» **WORK TO COMPLETE**
Skip the pictures, and retype the data below in full, exactly.

--

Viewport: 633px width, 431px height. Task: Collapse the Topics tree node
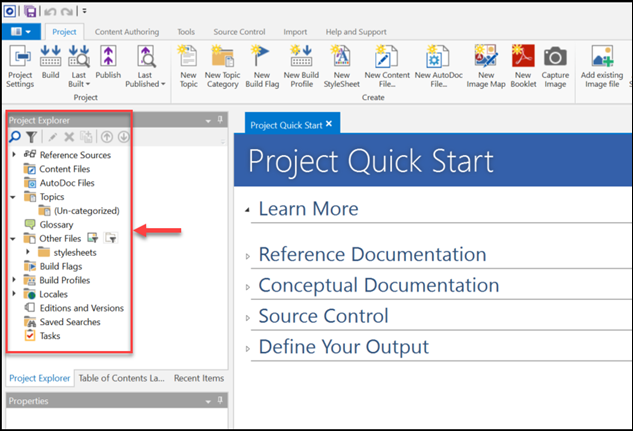pyautogui.click(x=14, y=197)
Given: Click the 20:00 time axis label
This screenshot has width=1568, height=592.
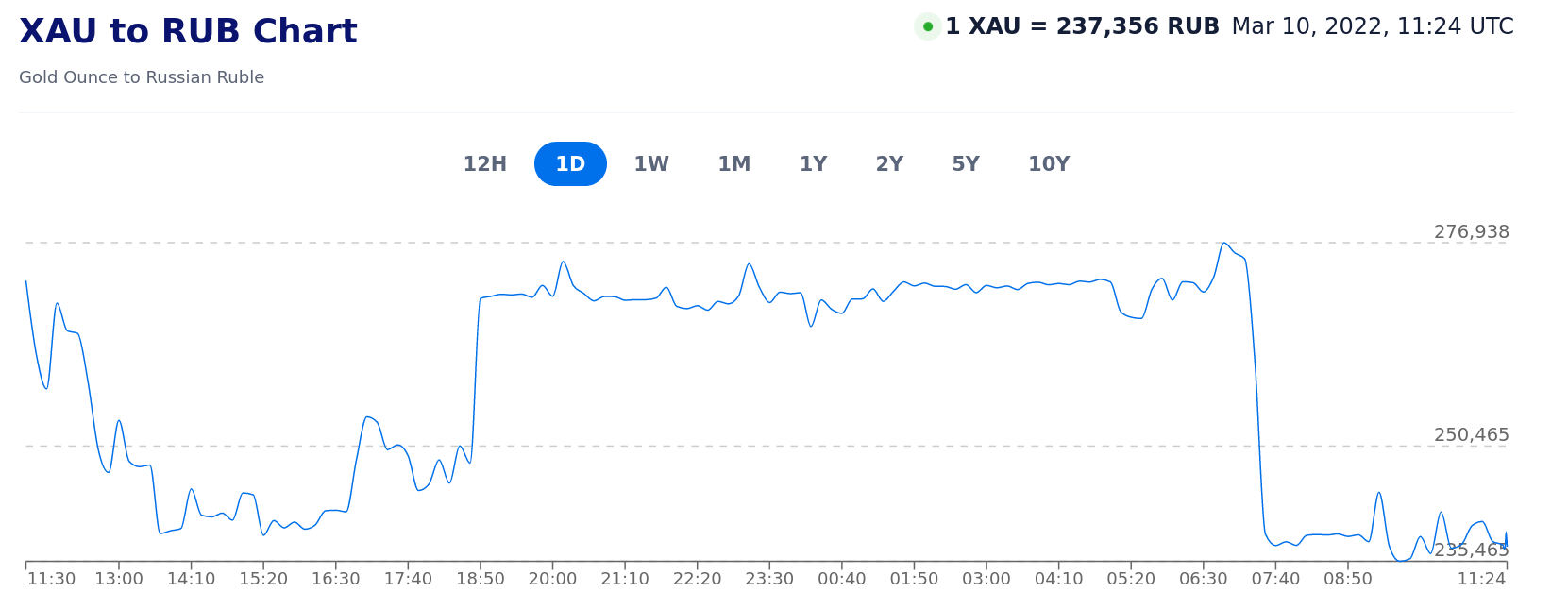Looking at the screenshot, I should click(x=552, y=579).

--

» **WORKED SOLUTION**
Viewport: 633px width, 431px height. Task: Collapse the Topics tree node
pyautogui.click(x=14, y=197)
Given: Click the 20:00 time axis label
This screenshot has width=1568, height=592.
Looking at the screenshot, I should click(x=552, y=579).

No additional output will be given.